Lapas Kerobokan Serahkan Premi Kepada Warga Binaan Produktif

  • 07 Mei 2026 07:27 WIB
  •  Denpasar

RRI.CO.ID, Badung – Lembaga Pemasyarakatan (Lapas) Kelas IIA Kerobokan menyerahkan premi kepada warga binaan yang aktif bekerja di berbagai sektor produktif sebagai bentuk penghargaan atas hasil karya dan kontribusi mereka selama menjalani masa pidana.
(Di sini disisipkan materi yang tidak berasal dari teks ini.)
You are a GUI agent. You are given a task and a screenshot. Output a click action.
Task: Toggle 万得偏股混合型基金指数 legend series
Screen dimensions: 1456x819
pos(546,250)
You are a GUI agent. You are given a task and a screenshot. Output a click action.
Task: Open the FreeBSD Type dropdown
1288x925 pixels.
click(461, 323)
Dalam informasi yang disampaikan Lapas Kerobokan, pemberian hak atas hasil karya disebut menjadi wujud nyata penghormatan terhadap martabat manusia sekaligus stimulus bagi transformasi karakter warga binaan. Langkah tersebut juga merupakan implementasi strategis dari 15 Program Aksi Kementerian Imigrasi dan Pemasyarakatan (Kemenimipas) Tahun 2026, khususnya poin kesepuluh terkait pemasaran produk hasil karya dan pemberdayaan ekonomi di lingkungan pemasyarakatan.

Melalui apresiasi tersebut, warga binaan didorong untuk tidak hanya memiliki keahlian teknis, tetapi juga rasa tanggung jawab yang tinggi sebagai bekal reintegrasi sosial di masa depan.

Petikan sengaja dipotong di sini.